Search the entries for the word "computer" and return every line where it is found.

==== Data listing

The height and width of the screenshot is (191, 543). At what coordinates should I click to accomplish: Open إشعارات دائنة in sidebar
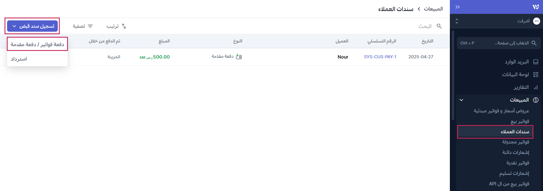[516, 152]
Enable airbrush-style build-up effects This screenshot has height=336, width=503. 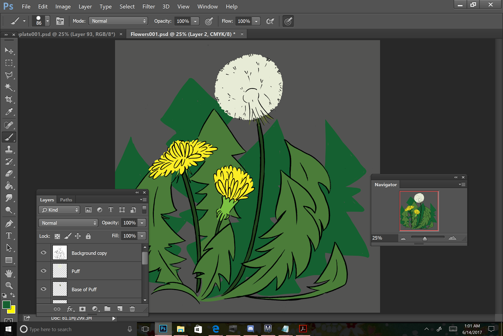pyautogui.click(x=270, y=21)
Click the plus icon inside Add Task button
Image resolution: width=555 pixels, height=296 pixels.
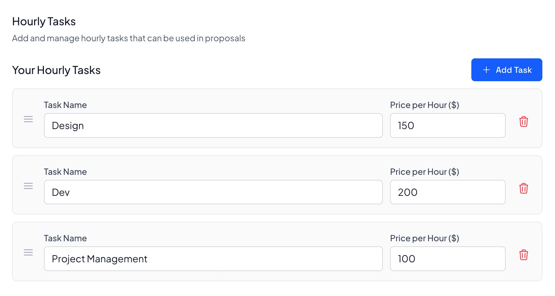click(x=486, y=70)
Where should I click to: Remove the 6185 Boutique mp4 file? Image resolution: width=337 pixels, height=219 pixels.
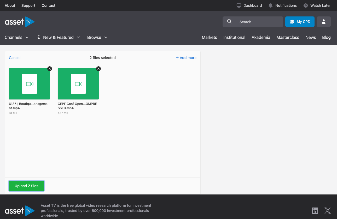(x=50, y=69)
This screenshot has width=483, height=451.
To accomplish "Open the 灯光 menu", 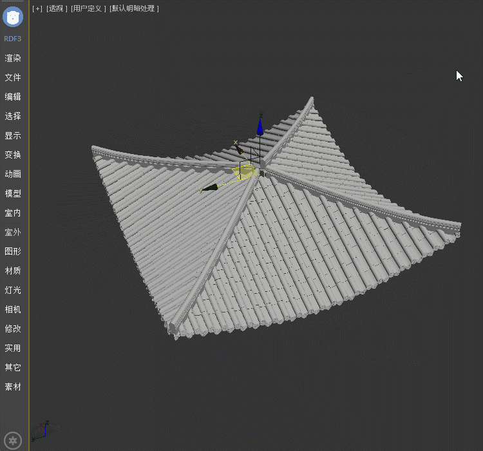I will click(x=13, y=290).
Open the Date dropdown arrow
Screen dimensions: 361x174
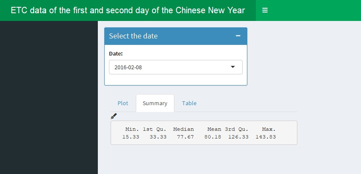[233, 67]
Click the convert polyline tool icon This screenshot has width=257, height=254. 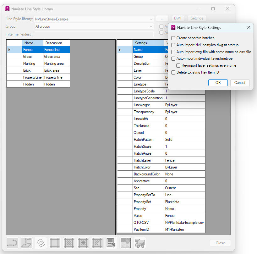click(26, 243)
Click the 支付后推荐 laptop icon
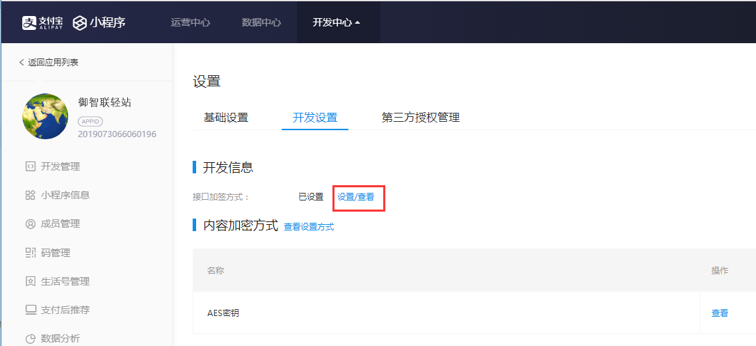The image size is (756, 346). (30, 310)
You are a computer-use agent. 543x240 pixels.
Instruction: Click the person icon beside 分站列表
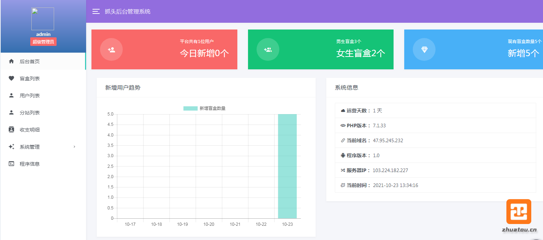pos(11,113)
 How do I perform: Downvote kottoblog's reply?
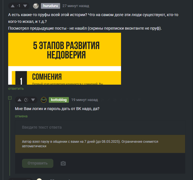coord(33,100)
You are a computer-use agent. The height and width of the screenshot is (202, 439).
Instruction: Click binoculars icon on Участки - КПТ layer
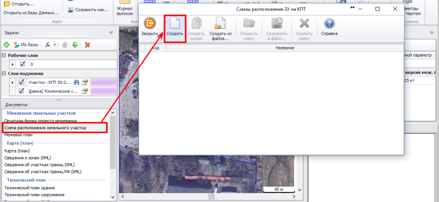click(x=77, y=82)
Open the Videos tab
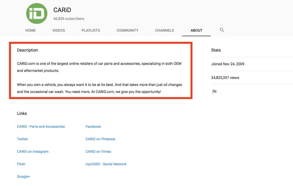 (x=59, y=30)
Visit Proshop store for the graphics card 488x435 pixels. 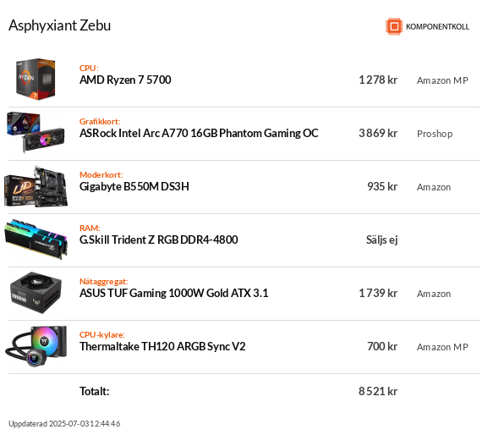(435, 134)
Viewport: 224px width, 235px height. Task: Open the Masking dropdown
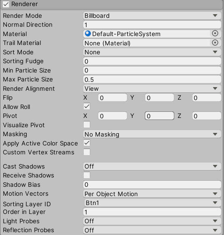(152, 134)
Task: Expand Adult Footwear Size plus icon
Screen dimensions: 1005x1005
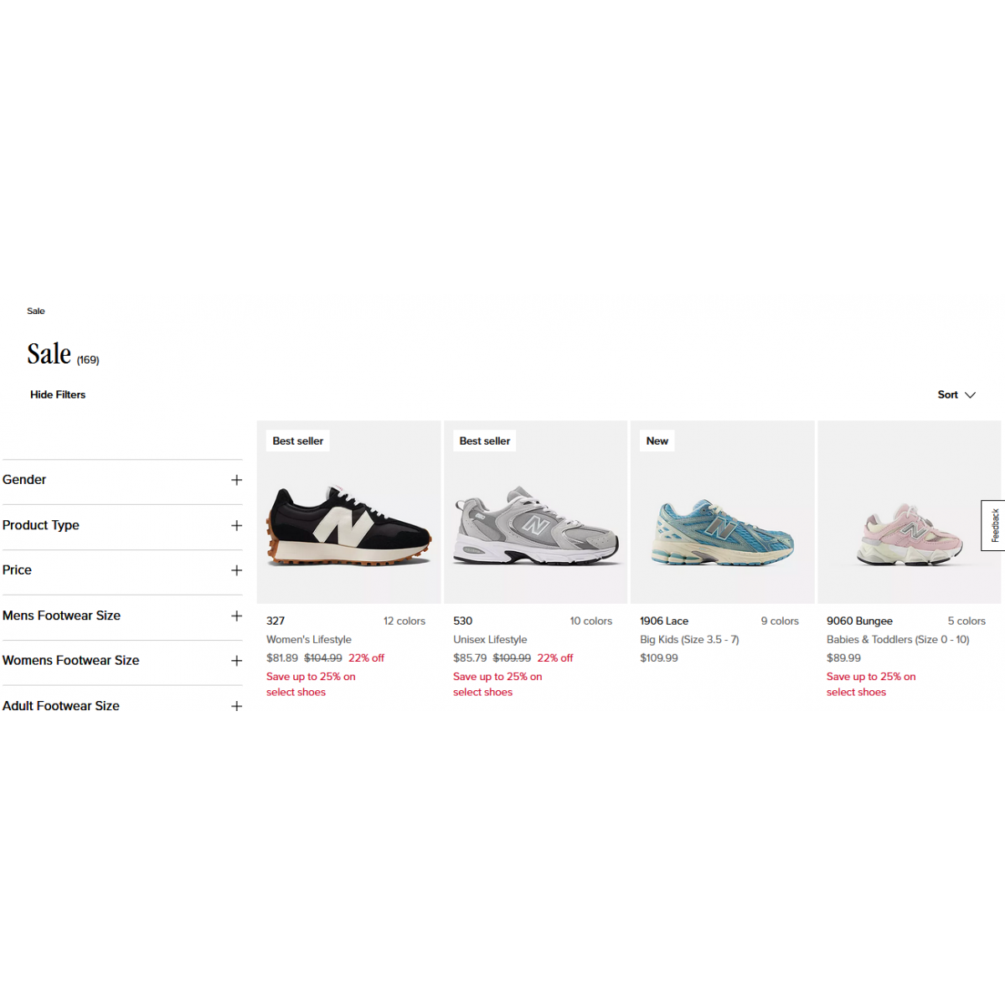Action: [236, 706]
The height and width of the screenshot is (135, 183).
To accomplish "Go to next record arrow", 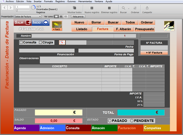I will [x=10, y=8].
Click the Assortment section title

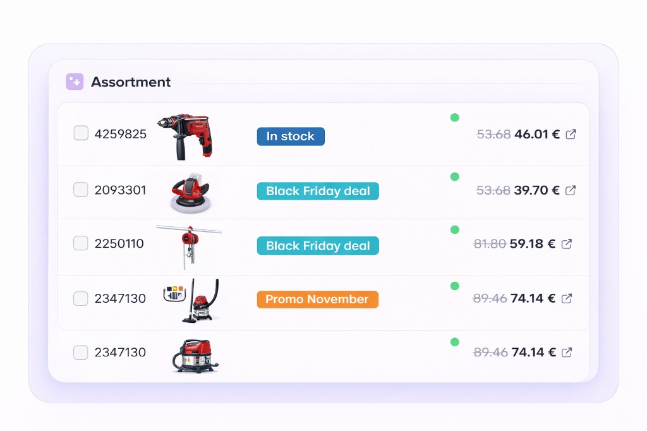[x=131, y=82]
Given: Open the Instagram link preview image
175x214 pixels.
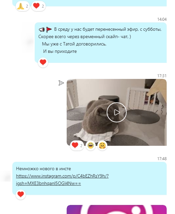Looking at the screenshot, I should click(x=117, y=210).
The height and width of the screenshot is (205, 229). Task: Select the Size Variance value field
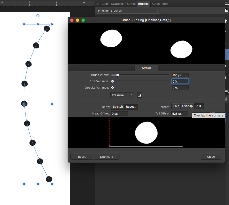click(180, 81)
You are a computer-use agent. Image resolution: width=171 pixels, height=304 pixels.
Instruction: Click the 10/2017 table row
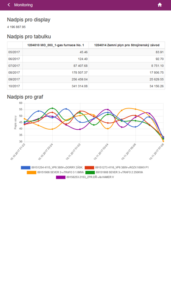coord(86,86)
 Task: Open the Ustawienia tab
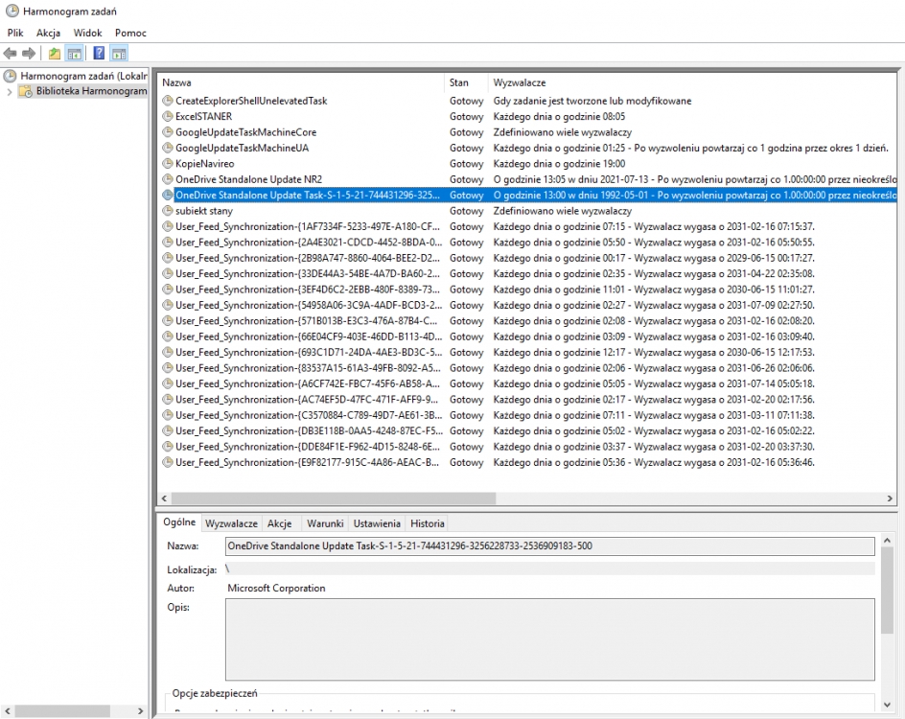pos(377,523)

========

Answer space:
You are a computer-use agent. 543x240 pixels.
You are a computer-use agent. The height and width of the screenshot is (202, 439).
You are a computer-use agent. Image resolution: width=171 pixels, height=304 pixels.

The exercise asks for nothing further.